Entries shown
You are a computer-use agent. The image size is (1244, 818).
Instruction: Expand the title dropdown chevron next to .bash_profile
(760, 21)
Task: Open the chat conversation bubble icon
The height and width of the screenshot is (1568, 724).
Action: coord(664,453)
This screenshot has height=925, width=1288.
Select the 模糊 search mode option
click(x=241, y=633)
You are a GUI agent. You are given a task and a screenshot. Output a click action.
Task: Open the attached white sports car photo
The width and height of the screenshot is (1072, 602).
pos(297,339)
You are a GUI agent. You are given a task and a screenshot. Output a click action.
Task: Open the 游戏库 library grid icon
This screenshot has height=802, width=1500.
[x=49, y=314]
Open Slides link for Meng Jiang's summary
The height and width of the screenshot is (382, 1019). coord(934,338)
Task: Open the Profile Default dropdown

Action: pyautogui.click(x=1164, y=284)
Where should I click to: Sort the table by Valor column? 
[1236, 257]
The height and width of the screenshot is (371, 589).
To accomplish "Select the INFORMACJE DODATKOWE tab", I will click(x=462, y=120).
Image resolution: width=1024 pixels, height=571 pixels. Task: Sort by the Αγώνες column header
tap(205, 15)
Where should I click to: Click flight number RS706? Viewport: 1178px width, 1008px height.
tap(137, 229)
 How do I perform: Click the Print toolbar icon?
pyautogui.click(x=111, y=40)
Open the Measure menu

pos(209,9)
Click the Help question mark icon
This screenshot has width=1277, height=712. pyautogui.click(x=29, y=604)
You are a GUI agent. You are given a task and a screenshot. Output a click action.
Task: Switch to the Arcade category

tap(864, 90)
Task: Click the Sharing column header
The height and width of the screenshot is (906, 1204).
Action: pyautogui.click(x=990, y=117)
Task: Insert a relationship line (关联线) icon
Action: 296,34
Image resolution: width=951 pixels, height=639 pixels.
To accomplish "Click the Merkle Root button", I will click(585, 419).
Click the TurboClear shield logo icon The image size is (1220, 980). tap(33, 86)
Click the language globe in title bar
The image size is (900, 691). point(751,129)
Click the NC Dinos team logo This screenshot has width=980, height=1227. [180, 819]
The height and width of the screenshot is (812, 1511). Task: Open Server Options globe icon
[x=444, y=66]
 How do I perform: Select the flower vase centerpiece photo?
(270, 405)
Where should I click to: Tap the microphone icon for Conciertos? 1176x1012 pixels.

Problem
The lines above that include "logo" should each be listed.

The answer
Click the TurboClear shield logo icon The image size is (1220, 980). tap(33, 86)
Click the NC Dinos team logo This screenshot has width=980, height=1227. [180, 819]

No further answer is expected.